* _Provided records_:
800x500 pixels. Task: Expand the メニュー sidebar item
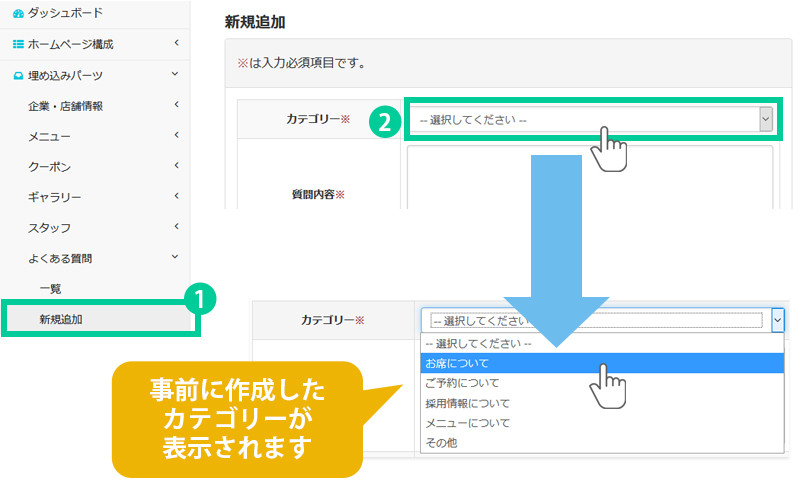click(x=175, y=136)
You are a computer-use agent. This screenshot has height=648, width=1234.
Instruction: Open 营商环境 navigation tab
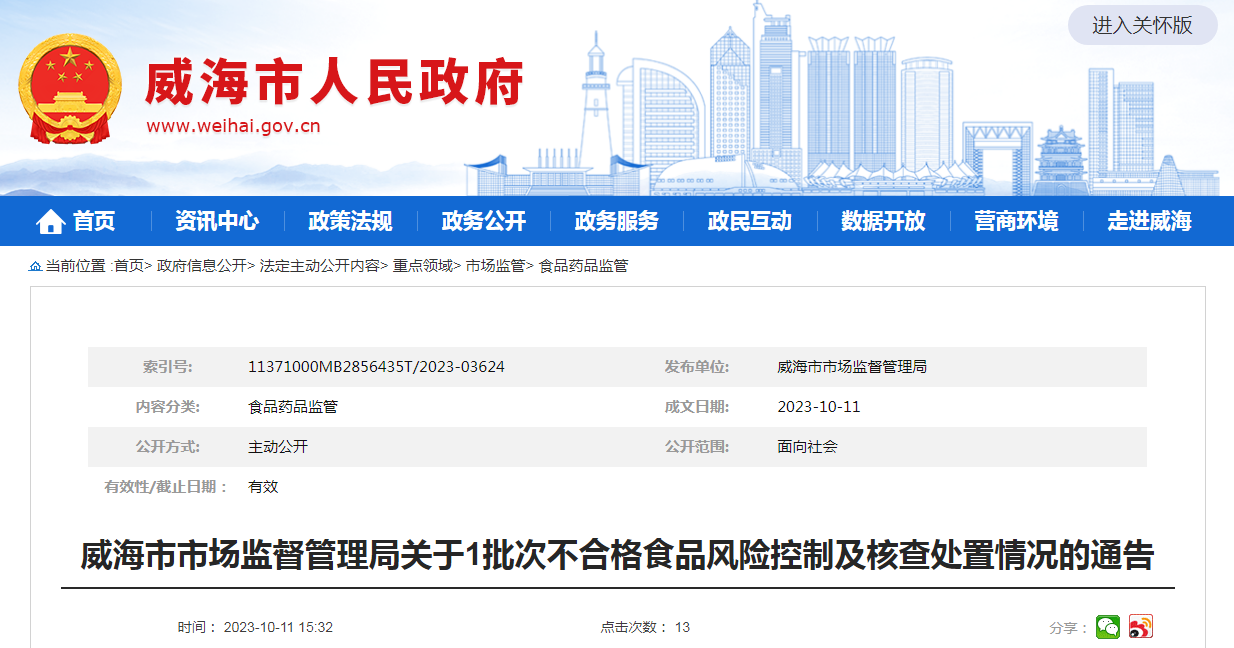[1016, 221]
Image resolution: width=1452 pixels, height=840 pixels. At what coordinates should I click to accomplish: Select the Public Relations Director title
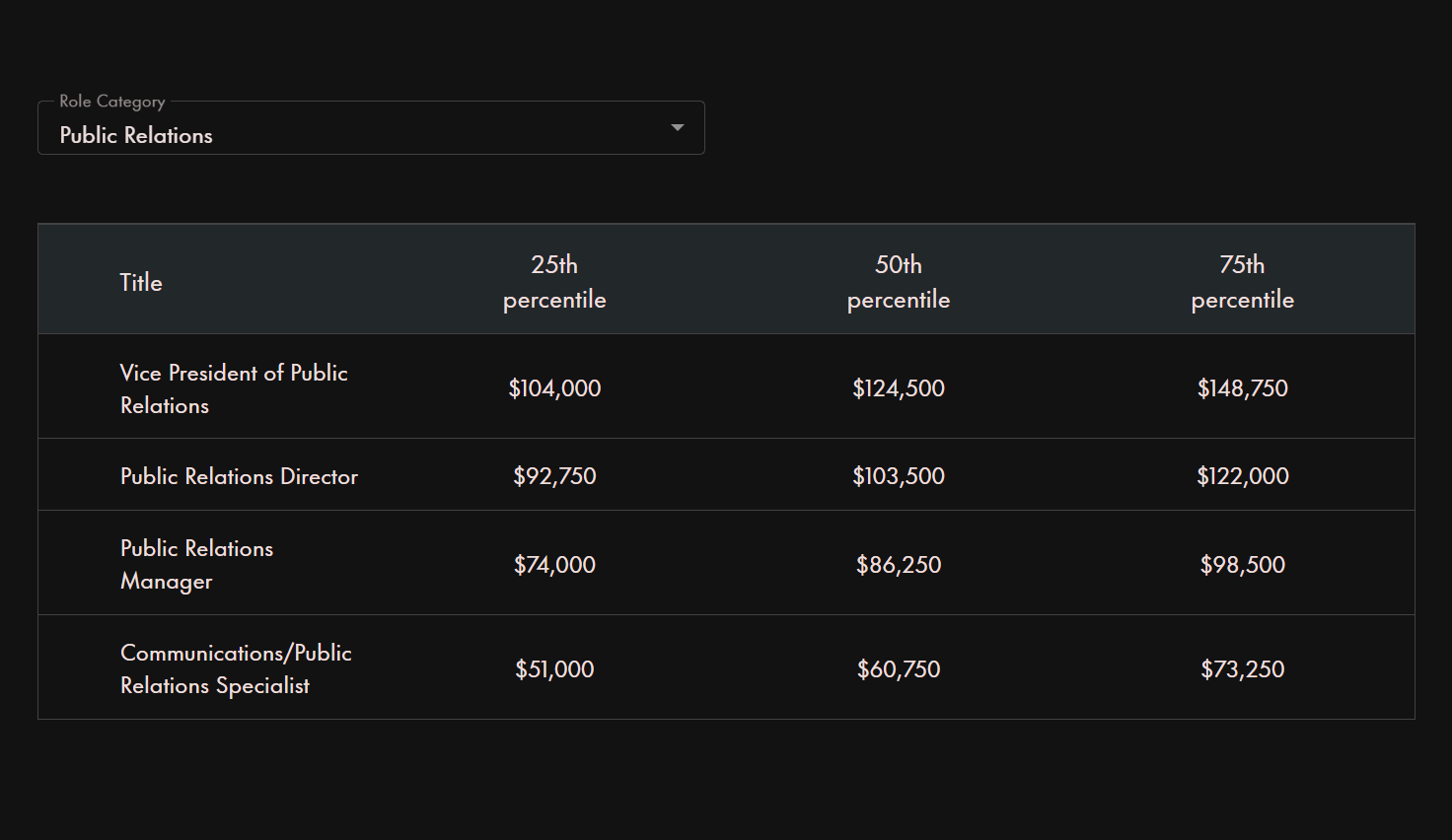pyautogui.click(x=239, y=476)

* _Work required_: Restate the whole listing above exactly, except for its images.

* _Reply_:
800x500 pixels. Task: Expand the メニュー sidebar item
click(x=175, y=136)
You are a computer-use agent. This screenshot has height=648, width=1234.
Instruction: Open 营商环境 navigation tab
[1016, 221]
Image resolution: width=1452 pixels, height=840 pixels. At what coordinates should I click to accomplish: Select the Public Relations Director title
pyautogui.click(x=239, y=476)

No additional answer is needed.